Visto l'art. 23 della legge 11 marzo 1953, n. 87;
Ritenutane la rilevanza e la non manifesta infondatezza, solleva,
nei termini indicati, questione di legittimita' costituzionale
dell'art. 58-quater, comma 3 O.P. per contrarieta' agli articoli 3
della Costituzione, 3 comma 2 della Costituzione in relazione agli
articoli 13 e 27, comma 3 della Costituzione, nella parte in cui
prevede che «il divieto di concessione dei benefici opera per un
periodo di tre anni dal momento della ripresa dell'esecuzione della
custodia o della pena o e' stato emesso il provvedimento di revoca di
cui al comma 2» invece di stabilire che «Il divieto di concessione
dei benefici opera per un periodo pari alla meta' della pena residua
e, comunque, non oltre tre anni, e decorre dal momento della ripresa
dell'esecuzione della custodia o della pena o e' stato emesso il
provvedimento di revoca di cui al comma 2»;
Sospende il giudizio in corso sino all'esito del giudizio
incidentale di legittimita' costituzionale.

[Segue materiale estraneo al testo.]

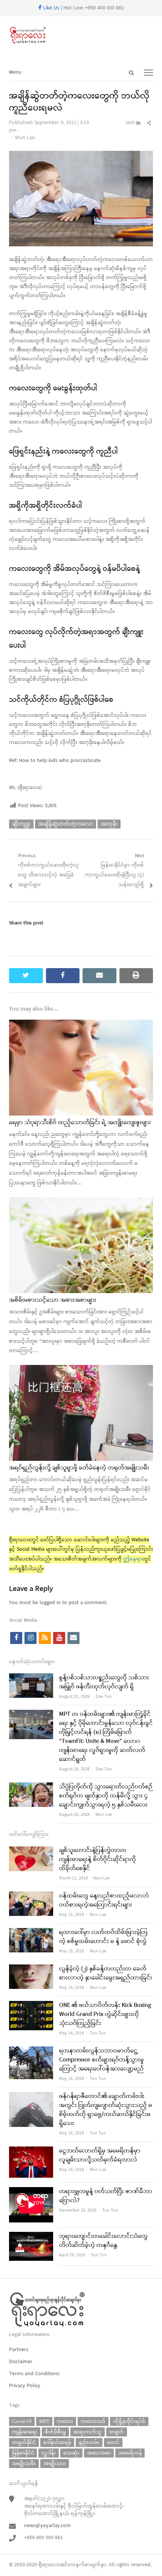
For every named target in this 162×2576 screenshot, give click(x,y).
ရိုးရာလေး (49, 2565)
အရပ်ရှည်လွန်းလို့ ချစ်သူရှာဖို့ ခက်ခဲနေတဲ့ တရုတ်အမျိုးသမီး (79, 1468)
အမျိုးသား (54, 2463)
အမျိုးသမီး (24, 2463)
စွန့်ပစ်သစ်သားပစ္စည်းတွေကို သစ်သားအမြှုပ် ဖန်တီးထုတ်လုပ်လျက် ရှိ (104, 1682)
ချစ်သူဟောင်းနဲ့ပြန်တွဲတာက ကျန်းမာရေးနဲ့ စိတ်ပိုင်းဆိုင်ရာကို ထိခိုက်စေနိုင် (97, 1859)
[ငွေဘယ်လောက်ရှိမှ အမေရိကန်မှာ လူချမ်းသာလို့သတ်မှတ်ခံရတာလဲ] (31, 2151)
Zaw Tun (103, 1696)
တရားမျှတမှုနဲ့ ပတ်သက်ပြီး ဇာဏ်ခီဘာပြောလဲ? (105, 2196)
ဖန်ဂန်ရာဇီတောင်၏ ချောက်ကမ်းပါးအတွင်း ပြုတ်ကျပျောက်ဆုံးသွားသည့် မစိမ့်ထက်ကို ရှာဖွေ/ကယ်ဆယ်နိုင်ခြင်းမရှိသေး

Dispone che, a cura della cancelleria, gli atti siano
immediatamente trasmessi alla Corte costituzionale, e che la presente
ordinanza sia notificata alle parti in causa ed al pubblico
ministero, nonche' al Presidente del Consiglio dei ministri, e che
sia anche comunicata ai presidenti delle due Camere del Parlamento.